Frauenbeziehungen emanzipieren von männlichen Abhängigkeiten
Wenn Frauen untereinander Macht, Wissen, Geld und Ressourcen weitergeben würden, wäre das eine Bedrohung für die patriarchale Ordnung, sagt Franziska Schutzbach. "Deswegen ist es im Interesse sexistischer und patriarchaler Strukturen, Frauen zu spalten und zu Konkurrentinnen zu machen."
Wenn Frauen starke Freundschaften pflegen oder sich politisch verbünden, dann ist nicht mehr selbstverständlich gewährleistet, dass ihre Liebe und Fürsorge der heterosexuellen Ordnung oder Familie zur Verfügung stehe, sagt Schutzbach. Deswegen würden Frauenbewegungen oft als lesbisch diffamiert.
Dahinter stecke die patriarchale Angst, "dass Frauen sich abwenden könnten, um emanzipatorische, freie Beziehungen unabhängig von Männern zu leben."

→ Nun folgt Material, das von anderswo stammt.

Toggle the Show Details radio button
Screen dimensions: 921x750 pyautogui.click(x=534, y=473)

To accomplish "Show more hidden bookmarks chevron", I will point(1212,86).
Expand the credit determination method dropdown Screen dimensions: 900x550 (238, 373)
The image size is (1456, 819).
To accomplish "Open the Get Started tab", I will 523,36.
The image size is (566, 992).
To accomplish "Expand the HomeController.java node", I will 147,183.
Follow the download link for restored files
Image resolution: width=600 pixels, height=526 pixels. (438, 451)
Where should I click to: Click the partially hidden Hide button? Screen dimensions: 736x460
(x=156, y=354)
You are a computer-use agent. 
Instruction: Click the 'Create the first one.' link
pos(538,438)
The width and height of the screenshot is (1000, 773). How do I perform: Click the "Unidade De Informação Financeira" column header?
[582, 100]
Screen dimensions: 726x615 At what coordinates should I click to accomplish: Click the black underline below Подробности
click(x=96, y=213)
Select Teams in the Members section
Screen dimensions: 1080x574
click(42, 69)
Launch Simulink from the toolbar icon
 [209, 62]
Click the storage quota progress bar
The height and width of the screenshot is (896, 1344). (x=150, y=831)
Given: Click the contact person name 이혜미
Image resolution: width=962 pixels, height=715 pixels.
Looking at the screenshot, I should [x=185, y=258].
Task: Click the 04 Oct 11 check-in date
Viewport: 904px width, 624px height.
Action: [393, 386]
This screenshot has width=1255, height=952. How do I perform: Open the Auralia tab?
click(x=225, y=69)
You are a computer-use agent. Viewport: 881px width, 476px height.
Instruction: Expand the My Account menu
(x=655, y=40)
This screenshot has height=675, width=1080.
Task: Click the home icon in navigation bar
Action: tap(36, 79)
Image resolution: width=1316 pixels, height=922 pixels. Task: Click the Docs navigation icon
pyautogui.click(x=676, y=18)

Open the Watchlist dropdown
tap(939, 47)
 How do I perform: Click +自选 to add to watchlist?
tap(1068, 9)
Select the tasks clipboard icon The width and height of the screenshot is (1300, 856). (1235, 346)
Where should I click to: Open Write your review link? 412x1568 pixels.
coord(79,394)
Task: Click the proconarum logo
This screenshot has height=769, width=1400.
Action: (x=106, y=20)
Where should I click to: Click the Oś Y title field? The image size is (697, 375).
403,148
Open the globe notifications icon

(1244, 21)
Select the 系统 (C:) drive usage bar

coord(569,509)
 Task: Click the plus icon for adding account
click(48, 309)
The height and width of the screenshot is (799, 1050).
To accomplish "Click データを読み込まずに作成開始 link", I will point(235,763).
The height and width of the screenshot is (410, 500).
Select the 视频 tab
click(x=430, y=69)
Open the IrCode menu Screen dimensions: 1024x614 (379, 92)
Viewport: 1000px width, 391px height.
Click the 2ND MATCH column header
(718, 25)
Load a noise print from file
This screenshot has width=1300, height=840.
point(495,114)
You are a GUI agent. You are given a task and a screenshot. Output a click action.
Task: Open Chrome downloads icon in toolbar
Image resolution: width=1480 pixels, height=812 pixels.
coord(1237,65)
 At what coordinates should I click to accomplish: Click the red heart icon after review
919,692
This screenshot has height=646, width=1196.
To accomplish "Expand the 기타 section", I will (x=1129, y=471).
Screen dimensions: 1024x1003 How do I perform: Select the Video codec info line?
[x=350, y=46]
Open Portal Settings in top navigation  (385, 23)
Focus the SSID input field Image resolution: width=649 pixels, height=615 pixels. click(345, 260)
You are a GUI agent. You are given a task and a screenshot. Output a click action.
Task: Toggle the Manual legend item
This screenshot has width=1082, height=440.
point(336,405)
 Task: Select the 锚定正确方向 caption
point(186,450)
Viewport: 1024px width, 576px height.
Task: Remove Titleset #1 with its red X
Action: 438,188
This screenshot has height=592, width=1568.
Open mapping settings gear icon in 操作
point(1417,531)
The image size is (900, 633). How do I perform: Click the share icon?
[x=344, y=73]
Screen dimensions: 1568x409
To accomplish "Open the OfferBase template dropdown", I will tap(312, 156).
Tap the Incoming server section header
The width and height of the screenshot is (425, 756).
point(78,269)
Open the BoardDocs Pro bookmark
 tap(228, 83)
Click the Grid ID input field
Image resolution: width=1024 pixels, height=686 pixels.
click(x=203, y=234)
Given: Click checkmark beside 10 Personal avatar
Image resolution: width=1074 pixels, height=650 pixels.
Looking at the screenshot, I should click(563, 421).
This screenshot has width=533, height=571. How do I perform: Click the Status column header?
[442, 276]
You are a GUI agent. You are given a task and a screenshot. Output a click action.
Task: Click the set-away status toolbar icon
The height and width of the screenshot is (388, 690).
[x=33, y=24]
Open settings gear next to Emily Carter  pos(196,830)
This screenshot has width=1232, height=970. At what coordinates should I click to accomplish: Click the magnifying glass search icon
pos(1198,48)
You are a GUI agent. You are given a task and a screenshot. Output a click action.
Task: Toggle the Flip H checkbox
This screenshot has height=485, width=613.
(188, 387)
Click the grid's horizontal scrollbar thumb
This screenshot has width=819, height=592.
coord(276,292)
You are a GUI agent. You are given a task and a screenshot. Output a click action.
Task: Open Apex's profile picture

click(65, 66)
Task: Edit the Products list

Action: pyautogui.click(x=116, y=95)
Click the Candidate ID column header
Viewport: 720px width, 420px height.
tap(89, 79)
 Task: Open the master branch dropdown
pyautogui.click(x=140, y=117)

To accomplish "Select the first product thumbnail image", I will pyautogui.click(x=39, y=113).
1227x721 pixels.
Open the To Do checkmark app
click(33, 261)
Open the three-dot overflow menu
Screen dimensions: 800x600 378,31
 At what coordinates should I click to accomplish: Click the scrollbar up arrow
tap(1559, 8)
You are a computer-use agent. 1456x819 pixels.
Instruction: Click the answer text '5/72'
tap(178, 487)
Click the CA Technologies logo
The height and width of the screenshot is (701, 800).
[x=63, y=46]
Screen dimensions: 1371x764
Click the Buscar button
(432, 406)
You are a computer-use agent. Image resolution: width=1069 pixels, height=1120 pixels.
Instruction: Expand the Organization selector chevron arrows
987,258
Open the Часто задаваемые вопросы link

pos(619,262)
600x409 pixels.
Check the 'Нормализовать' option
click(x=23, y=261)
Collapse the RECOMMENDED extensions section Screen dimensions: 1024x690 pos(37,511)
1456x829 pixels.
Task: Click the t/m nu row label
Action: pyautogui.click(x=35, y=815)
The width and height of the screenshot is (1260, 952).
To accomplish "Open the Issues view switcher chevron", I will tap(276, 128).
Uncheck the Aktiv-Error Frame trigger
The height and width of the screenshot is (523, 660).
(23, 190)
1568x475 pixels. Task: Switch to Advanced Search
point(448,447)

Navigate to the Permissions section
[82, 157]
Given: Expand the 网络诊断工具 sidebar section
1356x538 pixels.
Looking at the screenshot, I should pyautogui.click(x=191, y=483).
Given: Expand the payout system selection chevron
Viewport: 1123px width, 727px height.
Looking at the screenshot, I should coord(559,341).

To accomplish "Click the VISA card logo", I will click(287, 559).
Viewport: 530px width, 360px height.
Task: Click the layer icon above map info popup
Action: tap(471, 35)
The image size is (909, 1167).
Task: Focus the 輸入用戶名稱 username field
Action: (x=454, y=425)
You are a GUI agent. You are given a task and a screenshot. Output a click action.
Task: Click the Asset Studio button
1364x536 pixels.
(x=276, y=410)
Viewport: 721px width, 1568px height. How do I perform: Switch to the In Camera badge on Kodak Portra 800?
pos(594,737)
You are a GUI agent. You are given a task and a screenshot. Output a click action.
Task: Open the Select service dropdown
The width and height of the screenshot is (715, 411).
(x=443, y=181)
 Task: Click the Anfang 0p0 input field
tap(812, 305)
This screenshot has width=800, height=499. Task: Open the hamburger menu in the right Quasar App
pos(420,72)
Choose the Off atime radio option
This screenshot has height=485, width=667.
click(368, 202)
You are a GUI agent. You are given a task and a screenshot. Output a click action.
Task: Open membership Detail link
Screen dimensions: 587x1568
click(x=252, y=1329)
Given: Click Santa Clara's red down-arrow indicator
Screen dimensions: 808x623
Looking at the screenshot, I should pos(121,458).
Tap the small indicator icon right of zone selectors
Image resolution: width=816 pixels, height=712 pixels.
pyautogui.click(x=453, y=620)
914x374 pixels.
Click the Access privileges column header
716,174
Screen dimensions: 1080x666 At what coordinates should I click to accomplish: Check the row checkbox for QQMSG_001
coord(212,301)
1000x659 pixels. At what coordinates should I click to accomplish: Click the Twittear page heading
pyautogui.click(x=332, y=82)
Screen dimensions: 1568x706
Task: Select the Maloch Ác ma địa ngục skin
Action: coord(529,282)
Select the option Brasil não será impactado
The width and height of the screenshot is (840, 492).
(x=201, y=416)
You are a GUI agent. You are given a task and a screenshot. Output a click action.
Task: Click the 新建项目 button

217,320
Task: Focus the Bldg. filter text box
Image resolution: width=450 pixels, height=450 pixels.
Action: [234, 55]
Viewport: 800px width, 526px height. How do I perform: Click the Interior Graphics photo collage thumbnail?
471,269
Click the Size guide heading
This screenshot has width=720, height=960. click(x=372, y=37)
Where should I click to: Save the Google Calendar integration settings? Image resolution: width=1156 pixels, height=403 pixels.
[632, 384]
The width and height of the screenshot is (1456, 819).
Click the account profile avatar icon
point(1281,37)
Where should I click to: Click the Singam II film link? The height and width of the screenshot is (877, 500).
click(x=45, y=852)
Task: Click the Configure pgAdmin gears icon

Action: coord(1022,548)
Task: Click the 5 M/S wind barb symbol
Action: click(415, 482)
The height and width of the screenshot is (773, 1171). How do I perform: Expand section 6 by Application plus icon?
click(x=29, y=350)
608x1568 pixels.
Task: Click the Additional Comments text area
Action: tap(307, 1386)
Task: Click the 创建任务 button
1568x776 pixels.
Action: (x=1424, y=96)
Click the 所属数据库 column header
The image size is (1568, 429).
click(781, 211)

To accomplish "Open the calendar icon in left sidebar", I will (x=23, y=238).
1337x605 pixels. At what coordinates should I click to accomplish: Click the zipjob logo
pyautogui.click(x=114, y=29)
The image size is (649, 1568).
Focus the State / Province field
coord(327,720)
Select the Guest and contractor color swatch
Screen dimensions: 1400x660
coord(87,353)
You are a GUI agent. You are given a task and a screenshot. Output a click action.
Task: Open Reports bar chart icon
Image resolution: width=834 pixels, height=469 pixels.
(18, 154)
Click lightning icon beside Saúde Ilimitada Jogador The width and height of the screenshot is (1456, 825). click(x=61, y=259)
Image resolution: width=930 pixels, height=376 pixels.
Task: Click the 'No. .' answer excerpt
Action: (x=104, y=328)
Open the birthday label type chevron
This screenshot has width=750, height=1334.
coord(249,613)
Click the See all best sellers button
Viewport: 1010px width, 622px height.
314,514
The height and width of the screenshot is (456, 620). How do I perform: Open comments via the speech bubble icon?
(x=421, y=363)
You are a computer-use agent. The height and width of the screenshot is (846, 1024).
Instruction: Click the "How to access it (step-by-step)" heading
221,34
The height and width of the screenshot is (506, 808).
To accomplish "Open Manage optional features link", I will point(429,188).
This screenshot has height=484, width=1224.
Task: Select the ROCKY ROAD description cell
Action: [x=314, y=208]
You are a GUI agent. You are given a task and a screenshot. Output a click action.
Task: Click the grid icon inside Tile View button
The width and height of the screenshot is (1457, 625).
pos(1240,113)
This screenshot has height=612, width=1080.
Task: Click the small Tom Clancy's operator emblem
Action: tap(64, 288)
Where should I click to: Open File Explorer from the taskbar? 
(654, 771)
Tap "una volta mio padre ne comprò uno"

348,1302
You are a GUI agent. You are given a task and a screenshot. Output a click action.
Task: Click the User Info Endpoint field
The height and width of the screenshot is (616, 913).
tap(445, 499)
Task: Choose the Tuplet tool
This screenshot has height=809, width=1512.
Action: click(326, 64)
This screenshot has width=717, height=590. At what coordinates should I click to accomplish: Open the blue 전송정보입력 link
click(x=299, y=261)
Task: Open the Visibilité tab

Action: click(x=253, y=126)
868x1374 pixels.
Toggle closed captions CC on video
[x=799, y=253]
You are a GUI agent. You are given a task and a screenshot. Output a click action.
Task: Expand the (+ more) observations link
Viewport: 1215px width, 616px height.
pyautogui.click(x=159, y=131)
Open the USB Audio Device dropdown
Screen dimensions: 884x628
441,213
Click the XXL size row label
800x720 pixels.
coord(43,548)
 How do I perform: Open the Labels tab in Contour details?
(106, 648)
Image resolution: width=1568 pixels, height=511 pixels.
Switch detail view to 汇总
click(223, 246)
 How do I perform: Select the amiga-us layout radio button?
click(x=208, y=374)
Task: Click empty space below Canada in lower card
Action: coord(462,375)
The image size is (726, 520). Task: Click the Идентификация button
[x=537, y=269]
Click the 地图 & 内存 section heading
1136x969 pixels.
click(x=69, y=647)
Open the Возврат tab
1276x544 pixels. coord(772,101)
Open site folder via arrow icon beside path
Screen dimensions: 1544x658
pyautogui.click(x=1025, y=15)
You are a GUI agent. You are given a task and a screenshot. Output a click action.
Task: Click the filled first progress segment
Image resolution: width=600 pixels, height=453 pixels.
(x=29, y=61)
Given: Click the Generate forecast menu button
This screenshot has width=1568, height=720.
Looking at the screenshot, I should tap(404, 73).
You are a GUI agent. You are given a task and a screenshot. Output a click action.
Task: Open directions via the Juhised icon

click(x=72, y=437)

1997: Vergewaltigung in der Ehe wird strafbar
Ein Beispiel dafür, wie Verbindungen unter Frauen die Welt verändern können, sieht Schutzbach in der Reform des Sexualstrafrechts in der Ehe von 1997. Das führte nach mehreren gescheiterten Vorstößen schließlich dazu, dass Vergewaltigungen in der Ehe strafbar wurde.
Das sei geschehen entgegen der vorherrrschenden Meinung in der Gesellschaft, "dass die Sexualität der Frau in einer Ehe dem Mann zur Verfügung stehen soll, auch gegen ihren Willen. Das finde ich das Ermutigende daran", sagt Schutzbach.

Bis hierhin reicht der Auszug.